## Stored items
··········

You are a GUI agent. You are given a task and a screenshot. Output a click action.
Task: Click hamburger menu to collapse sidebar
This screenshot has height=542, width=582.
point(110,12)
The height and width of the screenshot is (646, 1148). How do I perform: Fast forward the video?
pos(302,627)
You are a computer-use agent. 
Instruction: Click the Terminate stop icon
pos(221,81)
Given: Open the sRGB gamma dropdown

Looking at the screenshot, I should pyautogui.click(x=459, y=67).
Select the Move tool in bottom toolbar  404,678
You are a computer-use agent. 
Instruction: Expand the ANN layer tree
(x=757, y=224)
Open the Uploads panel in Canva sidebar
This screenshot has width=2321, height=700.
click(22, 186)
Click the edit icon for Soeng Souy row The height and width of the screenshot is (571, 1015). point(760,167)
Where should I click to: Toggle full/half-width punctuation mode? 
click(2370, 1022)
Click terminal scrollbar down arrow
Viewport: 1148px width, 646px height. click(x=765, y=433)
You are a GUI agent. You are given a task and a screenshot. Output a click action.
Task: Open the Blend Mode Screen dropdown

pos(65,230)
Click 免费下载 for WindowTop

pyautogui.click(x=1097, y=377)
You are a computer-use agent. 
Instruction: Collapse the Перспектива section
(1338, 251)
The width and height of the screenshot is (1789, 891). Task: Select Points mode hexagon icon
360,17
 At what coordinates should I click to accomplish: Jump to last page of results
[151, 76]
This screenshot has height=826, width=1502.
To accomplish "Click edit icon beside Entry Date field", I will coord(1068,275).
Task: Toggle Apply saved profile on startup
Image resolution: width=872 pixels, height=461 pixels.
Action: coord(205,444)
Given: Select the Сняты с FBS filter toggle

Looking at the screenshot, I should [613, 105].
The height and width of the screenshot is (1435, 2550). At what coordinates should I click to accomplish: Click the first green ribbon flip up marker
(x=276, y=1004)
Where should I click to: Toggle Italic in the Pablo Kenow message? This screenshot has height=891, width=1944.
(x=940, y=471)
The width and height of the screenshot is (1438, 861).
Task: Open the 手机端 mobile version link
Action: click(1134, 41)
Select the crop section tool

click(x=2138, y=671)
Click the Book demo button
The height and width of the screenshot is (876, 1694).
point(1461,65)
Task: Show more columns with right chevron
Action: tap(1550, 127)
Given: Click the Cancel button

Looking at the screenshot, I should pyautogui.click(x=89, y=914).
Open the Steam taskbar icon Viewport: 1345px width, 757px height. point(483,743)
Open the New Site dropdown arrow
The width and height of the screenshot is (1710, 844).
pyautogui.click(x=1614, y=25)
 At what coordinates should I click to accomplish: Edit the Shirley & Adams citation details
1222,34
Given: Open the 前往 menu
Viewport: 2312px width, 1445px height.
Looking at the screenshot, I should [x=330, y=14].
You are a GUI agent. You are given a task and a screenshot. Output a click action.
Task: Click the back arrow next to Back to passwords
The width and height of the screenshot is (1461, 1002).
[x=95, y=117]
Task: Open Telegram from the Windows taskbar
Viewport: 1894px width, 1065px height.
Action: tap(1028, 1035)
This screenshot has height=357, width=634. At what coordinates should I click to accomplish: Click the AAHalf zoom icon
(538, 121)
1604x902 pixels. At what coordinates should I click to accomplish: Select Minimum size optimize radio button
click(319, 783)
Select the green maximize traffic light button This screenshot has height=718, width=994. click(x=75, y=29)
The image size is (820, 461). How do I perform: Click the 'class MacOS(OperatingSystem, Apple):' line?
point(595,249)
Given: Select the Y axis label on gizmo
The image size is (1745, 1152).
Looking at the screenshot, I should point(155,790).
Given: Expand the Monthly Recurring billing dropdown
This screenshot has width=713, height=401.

··········

## PROBLEM
Above are records; repeat only the lines starting at the line with "The width and height of the screenshot is (1461, 1002)." and ending at the line with "Select the green", exactly as they appear, both included.

## EXERCISE OUTPUT
The width and height of the screenshot is (1461, 1002).
[x=95, y=117]
Task: Open Telegram from the Windows taskbar
Viewport: 1894px width, 1065px height.
Action: tap(1028, 1035)
This screenshot has height=357, width=634. At what coordinates should I click to accomplish: Click the AAHalf zoom icon
(538, 121)
1604x902 pixels. At what coordinates should I click to accomplish: Select Minimum size optimize radio button
click(319, 783)
Select the green maximize traffic light button This screenshot has height=718, width=994. click(x=75, y=29)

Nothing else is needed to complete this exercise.